▸ **What you should do**:
Could you filter the material and copy every line where the word "help" occurs?

******

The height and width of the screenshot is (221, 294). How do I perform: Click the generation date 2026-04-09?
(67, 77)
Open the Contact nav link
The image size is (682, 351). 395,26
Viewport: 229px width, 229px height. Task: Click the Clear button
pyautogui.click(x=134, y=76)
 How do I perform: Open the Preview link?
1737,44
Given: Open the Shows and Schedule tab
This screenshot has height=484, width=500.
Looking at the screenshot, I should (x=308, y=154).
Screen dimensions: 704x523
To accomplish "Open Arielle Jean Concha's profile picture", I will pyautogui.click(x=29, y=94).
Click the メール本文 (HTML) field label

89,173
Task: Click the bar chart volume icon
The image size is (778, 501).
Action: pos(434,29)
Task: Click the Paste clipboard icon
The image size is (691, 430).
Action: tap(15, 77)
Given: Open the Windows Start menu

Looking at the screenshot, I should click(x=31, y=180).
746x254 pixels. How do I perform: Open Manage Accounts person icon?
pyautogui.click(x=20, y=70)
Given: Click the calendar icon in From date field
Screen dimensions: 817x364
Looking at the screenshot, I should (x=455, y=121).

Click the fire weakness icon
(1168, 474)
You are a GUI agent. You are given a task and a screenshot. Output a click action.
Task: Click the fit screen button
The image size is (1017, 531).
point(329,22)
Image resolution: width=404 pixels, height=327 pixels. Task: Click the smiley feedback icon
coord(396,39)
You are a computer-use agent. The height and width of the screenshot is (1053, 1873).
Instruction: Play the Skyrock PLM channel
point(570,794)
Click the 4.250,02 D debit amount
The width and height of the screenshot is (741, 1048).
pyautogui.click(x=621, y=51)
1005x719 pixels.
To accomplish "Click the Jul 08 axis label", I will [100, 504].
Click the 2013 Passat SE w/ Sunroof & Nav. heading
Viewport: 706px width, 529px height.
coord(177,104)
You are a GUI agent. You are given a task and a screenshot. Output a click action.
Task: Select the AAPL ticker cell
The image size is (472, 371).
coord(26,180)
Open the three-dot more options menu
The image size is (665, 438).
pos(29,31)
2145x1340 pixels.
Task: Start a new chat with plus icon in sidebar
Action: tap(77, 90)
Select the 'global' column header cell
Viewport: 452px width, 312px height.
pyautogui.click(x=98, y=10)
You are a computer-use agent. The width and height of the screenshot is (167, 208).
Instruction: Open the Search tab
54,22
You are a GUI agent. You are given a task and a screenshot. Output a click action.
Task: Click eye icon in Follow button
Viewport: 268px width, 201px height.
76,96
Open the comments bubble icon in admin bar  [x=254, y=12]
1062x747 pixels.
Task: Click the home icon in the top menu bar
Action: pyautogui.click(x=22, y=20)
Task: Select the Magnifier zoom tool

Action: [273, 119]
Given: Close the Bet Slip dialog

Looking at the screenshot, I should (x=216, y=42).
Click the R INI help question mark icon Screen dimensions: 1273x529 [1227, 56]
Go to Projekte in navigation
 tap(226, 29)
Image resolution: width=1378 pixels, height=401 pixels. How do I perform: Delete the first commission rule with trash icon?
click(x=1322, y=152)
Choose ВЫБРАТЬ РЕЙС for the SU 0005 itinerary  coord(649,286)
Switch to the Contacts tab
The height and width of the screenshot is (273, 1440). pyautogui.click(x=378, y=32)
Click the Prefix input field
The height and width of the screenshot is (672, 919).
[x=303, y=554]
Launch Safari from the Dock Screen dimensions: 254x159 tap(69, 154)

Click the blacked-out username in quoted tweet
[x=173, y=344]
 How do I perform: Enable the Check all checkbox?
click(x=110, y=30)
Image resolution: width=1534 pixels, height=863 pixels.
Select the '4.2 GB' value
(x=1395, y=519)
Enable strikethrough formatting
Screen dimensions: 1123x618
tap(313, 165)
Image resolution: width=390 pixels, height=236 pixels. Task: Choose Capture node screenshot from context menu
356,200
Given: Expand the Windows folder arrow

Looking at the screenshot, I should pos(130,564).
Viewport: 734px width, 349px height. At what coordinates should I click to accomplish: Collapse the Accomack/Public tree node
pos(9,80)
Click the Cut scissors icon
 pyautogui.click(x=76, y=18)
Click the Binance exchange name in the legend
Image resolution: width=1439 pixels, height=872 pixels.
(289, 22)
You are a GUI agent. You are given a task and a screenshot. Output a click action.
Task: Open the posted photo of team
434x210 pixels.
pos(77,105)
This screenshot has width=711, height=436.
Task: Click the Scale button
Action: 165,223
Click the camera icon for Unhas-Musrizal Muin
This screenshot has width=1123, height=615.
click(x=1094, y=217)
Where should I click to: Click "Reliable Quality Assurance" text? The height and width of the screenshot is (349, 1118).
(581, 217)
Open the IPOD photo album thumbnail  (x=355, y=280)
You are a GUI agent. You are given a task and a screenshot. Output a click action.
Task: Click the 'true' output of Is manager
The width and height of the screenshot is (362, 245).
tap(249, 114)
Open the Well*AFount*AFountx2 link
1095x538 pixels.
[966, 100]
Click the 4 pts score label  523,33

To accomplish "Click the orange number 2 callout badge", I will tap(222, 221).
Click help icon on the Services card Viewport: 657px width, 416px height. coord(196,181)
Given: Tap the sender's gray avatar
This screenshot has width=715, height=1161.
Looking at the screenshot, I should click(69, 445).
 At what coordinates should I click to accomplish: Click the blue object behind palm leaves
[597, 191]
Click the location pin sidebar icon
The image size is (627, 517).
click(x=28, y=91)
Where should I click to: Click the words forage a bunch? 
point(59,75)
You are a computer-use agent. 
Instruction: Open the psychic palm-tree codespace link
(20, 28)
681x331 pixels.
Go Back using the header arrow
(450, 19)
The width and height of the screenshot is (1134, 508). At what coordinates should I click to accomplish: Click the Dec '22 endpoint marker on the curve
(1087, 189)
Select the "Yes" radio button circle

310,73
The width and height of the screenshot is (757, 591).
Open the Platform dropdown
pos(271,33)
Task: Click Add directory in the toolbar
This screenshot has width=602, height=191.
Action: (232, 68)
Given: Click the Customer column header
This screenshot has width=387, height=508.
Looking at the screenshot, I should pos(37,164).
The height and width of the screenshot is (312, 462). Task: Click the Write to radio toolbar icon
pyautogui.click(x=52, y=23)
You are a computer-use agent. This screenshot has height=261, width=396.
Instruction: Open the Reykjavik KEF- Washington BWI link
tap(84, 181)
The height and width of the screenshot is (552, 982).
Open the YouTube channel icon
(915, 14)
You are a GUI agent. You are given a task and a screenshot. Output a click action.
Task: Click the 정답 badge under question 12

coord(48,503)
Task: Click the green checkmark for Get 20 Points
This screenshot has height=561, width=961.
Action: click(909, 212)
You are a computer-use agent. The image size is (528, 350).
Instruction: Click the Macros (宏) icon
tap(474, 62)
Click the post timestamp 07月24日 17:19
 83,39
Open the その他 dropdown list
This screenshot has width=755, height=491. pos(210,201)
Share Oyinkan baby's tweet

******

▸ **Output below**:
Click the R INI help question mark icon Screen dimensions: 1273x529 [1227, 56]
Click help icon on the Services card Viewport: 657px width, 416px height. coord(196,181)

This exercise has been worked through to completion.